Input:
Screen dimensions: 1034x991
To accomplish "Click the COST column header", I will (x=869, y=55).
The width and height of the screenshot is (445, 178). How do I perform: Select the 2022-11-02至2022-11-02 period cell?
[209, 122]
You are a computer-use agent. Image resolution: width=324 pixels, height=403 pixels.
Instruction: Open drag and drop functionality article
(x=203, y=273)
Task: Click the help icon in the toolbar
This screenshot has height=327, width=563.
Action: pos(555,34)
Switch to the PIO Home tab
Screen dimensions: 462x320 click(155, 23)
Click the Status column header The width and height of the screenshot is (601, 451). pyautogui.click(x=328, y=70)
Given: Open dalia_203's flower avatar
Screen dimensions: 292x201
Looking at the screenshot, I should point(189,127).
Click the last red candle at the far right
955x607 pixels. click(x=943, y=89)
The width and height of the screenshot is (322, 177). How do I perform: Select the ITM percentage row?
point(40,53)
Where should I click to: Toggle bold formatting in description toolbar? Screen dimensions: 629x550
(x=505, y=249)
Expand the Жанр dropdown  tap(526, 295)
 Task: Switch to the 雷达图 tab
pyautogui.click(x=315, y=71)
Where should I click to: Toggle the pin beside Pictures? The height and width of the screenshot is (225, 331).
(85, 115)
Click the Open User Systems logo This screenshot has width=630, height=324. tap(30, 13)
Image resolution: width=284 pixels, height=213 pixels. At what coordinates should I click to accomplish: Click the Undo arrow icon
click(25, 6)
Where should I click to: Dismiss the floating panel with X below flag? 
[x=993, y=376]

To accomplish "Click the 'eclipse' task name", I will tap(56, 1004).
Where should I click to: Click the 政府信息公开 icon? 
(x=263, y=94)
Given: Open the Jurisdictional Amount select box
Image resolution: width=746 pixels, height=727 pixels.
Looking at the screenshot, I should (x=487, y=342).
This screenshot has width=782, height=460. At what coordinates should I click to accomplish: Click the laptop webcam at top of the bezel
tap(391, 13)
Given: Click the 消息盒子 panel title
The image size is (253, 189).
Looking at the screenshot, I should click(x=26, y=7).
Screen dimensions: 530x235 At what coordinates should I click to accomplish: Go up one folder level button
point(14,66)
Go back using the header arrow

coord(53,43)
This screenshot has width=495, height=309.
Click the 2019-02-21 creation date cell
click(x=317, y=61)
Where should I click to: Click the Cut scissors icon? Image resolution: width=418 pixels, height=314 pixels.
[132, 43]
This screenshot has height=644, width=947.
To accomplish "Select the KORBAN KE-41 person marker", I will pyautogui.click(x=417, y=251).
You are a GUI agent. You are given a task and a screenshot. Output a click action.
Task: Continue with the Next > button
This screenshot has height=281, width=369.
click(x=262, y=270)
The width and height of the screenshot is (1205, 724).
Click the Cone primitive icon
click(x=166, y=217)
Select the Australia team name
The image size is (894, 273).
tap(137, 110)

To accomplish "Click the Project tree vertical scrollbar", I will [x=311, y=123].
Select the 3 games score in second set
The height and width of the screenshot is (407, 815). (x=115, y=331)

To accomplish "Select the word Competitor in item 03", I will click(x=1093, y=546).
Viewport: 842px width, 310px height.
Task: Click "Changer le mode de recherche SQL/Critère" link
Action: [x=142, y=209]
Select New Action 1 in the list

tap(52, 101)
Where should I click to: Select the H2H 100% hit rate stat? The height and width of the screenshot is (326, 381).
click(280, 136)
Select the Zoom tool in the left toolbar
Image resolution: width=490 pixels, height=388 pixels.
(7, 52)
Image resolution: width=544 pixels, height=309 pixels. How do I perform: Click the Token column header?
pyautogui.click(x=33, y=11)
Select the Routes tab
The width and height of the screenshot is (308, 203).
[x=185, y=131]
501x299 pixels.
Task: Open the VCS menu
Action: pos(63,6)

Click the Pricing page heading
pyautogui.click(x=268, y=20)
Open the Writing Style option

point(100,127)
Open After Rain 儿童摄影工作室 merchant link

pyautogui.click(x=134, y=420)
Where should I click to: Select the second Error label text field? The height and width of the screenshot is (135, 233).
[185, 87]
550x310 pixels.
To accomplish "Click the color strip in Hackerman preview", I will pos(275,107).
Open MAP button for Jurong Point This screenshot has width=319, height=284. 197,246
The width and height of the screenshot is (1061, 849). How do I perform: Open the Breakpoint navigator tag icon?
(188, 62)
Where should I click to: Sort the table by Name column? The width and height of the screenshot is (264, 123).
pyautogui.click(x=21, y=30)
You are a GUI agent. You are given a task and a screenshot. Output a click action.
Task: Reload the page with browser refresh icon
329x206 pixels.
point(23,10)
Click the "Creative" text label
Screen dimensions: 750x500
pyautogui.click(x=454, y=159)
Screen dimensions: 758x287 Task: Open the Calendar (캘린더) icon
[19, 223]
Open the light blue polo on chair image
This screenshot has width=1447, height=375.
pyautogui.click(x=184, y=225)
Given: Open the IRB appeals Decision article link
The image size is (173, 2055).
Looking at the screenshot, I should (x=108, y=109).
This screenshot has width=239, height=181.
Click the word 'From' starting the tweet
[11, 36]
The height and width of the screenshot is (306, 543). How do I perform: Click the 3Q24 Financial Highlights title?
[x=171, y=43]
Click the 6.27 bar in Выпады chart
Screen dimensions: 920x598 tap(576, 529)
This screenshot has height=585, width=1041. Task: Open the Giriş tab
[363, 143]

Exercise brief:
Above are the entries; repeat their lines exactly, from the first through the one that contains "Task: Click the help icon in the toolbar".

Response below:
Screen dimensions: 1034x991
To accomplish "Click the COST column header", I will (x=869, y=55).
The width and height of the screenshot is (445, 178). How do I perform: Select the 2022-11-02至2022-11-02 period cell?
[209, 122]
You are a computer-use agent. Image resolution: width=324 pixels, height=403 pixels.
Instruction: Open drag and drop functionality article
(x=203, y=273)
Task: Click the help icon in the toolbar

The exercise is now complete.